105 Copyright © 2013

Donald G. Kohrs

HOPKINS SEASIDE LABORATORY OF NATURAL HISTORY EPILOGUE In the summer of 1891, when David Starr Jordan visited Pacific Grove and participated in his first Chautauqua Assembly, he was introduced to what was then California’s first and only “summer school of science.” Since 1880, the Pacific Coast Branch of the Chautauqua Literary and Science Circle had organized an annual assembly in Pacific Grove. From the beginning, the founders of this daughter Chautauqua placed a strong emphasis on the instruction of natural history to the participants of the two-week summer assembly. As the Chautauqua program was originally established to advance the training of Sunday school teachers, it was not surprising to find that majority of participants of the Pacific Grove Assembly were schoolteachers, most of whom were women. The instruction provided during this assembly must have appeared to Jordan to be the aspiration his mentor Louis Agassiz had spent a lifetime attempting to inspire the nation’s education system to embrace. Having participated in both sessions of the Anderson School of Natural History, Jordan immediately recognized the opportunity to advance the study of nature from the southern end of Monterey Bay, California in a similar manner Agassiz’s had directed his efforts on Penikese Island. As such, from his position as President of the newly established Leland Stanford University, efforts were quickly directed to the organizing of a seaside laboratory. For twenty-five years, the Hopkins Seaside Laboratory provided the opportunity for the academic instruction of inquiry-based observation and a direct “hands-on” approach to learning for students and schoolteachers alike.
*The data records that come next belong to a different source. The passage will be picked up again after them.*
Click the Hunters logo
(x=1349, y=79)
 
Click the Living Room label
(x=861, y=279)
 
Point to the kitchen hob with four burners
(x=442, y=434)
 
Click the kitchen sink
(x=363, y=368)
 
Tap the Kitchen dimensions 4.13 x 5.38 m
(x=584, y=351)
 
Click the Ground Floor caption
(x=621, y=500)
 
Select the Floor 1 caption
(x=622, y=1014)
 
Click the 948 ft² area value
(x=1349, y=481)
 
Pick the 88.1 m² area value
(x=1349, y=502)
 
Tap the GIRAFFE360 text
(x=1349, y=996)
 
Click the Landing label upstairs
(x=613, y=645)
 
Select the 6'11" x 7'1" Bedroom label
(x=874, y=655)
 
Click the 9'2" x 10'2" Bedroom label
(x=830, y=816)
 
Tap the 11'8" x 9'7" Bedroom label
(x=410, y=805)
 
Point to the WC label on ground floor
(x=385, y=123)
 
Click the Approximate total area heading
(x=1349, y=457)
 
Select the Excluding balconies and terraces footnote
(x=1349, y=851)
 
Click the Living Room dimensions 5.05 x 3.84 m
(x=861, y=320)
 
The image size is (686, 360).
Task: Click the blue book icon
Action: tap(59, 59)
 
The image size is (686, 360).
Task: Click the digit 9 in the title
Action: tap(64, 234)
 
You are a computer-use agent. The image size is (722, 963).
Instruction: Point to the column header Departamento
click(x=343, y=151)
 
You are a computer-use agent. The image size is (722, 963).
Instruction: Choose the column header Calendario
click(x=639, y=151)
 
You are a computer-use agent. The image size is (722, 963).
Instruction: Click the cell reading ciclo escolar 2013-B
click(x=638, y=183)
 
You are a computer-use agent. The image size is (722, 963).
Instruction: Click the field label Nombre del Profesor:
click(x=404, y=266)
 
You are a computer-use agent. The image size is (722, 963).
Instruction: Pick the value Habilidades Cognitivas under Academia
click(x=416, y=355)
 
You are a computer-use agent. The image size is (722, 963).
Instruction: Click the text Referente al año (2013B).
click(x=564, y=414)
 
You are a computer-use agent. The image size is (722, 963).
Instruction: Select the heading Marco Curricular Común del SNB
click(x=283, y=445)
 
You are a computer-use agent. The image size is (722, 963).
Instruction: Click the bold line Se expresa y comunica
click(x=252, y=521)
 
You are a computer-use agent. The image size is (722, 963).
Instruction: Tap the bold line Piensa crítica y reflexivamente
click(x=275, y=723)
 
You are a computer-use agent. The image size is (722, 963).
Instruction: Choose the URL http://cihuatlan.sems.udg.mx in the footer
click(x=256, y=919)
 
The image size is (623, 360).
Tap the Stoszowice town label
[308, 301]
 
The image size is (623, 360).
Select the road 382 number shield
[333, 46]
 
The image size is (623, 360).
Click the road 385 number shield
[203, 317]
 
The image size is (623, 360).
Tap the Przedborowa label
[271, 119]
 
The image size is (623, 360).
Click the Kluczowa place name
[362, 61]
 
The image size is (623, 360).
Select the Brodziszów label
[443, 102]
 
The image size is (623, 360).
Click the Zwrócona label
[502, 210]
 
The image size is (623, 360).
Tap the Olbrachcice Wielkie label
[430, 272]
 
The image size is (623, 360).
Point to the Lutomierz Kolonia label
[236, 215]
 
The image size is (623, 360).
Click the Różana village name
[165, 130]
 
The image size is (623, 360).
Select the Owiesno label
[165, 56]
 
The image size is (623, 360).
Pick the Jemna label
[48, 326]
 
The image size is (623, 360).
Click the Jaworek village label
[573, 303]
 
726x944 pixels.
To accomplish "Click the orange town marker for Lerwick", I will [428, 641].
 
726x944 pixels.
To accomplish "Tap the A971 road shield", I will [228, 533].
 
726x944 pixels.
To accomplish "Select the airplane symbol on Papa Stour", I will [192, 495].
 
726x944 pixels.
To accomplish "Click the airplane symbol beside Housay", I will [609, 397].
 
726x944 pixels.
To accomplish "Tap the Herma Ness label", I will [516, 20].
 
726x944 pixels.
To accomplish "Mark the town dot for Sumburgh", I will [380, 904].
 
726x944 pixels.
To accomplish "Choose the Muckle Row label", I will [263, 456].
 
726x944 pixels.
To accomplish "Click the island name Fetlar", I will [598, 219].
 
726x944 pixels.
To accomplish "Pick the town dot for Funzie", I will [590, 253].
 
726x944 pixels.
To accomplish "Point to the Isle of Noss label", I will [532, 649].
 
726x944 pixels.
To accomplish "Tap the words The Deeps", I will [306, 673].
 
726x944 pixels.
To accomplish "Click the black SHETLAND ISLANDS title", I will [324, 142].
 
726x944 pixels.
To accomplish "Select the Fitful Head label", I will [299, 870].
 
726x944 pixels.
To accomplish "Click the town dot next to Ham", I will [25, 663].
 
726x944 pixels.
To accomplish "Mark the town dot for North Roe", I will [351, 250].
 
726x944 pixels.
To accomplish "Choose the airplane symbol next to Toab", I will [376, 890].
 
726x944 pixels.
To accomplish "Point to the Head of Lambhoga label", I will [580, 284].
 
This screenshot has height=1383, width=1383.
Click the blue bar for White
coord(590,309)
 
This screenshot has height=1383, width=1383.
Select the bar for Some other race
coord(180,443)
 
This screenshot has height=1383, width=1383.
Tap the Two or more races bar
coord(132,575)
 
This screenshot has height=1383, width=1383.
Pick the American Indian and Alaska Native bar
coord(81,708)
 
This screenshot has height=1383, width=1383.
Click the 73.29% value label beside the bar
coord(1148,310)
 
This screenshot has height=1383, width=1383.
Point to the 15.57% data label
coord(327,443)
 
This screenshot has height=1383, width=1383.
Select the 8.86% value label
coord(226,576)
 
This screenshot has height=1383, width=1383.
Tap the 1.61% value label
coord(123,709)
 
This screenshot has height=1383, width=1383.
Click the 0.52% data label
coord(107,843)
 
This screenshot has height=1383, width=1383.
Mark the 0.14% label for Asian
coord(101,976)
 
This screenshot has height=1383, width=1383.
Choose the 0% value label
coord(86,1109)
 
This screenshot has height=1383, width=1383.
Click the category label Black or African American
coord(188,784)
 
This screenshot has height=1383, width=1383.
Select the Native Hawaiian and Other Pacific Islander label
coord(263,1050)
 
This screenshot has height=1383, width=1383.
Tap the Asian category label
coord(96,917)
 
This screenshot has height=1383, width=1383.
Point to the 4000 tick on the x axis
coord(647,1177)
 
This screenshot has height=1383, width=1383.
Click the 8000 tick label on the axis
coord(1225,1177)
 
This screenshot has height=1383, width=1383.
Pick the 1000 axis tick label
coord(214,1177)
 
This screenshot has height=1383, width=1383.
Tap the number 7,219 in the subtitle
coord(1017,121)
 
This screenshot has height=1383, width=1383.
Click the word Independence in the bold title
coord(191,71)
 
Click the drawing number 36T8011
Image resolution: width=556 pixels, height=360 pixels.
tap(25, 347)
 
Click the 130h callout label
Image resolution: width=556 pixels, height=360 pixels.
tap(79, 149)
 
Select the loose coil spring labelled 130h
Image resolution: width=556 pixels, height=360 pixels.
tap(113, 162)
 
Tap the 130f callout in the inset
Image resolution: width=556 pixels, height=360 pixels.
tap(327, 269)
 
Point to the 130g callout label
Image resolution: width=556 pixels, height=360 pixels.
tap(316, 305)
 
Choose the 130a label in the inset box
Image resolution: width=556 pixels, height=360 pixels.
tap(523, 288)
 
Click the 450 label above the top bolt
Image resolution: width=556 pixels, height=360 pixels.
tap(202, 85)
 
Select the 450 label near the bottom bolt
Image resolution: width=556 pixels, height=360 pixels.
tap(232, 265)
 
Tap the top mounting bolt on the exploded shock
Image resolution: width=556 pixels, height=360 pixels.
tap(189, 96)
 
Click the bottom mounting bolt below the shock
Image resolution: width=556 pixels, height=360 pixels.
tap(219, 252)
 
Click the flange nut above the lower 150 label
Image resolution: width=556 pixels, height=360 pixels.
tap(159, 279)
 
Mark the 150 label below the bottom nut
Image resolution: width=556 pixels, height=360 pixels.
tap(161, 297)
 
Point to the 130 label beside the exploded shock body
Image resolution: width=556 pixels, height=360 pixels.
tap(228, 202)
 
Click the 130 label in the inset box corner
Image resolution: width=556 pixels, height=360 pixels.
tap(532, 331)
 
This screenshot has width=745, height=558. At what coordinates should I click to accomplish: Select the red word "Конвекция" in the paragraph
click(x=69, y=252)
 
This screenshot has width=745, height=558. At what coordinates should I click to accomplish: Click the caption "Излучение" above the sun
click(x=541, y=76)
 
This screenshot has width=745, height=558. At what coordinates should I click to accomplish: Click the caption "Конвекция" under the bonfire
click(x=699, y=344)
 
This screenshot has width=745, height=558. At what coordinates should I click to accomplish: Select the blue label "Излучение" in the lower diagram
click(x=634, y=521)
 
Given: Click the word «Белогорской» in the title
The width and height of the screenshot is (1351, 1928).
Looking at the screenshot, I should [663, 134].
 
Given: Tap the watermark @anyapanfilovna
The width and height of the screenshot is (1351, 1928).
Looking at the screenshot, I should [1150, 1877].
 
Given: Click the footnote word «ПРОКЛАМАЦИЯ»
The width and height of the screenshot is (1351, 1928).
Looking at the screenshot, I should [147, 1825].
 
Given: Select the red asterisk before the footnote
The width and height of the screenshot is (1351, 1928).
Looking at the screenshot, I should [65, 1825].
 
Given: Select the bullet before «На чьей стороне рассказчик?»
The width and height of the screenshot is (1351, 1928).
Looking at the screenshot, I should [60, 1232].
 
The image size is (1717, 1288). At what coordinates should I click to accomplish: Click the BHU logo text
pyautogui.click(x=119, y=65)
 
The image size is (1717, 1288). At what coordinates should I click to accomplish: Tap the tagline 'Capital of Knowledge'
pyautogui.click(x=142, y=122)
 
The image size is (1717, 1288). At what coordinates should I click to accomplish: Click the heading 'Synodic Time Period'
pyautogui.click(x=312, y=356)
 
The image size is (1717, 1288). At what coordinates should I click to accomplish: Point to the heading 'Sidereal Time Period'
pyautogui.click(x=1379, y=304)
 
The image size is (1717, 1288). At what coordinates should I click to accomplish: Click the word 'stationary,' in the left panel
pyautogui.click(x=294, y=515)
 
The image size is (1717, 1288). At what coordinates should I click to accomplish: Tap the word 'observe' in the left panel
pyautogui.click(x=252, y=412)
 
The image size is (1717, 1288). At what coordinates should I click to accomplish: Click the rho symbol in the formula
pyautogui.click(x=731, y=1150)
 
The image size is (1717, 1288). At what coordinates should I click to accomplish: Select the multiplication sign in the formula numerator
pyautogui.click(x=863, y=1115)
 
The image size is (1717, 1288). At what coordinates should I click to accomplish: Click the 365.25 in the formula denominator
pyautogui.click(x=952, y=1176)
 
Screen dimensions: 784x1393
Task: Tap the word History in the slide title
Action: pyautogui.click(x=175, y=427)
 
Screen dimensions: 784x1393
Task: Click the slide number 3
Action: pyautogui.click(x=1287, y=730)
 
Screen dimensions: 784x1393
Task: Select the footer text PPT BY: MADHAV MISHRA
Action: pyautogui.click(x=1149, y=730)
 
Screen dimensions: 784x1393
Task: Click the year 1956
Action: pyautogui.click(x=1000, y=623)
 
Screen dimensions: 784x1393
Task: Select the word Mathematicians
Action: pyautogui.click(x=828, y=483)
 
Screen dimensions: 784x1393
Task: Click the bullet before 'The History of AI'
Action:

Beyond the instruction of the proper method of study of nature, the seaside laboratory provided the opportunity to advance scientific research along the Pacific Coast of California and beyond. Among the students who acquired a lasting impression through their participation in course work and independent research conducted at the seaside laboratory was Ray Lyman Wilbur. As the third president of Stanford University, Ray Lyman Wilbur would build upon his summer experience at Hopkins Seaside Laboratory, with the establishment of the Hopkins Marine Station on China Point.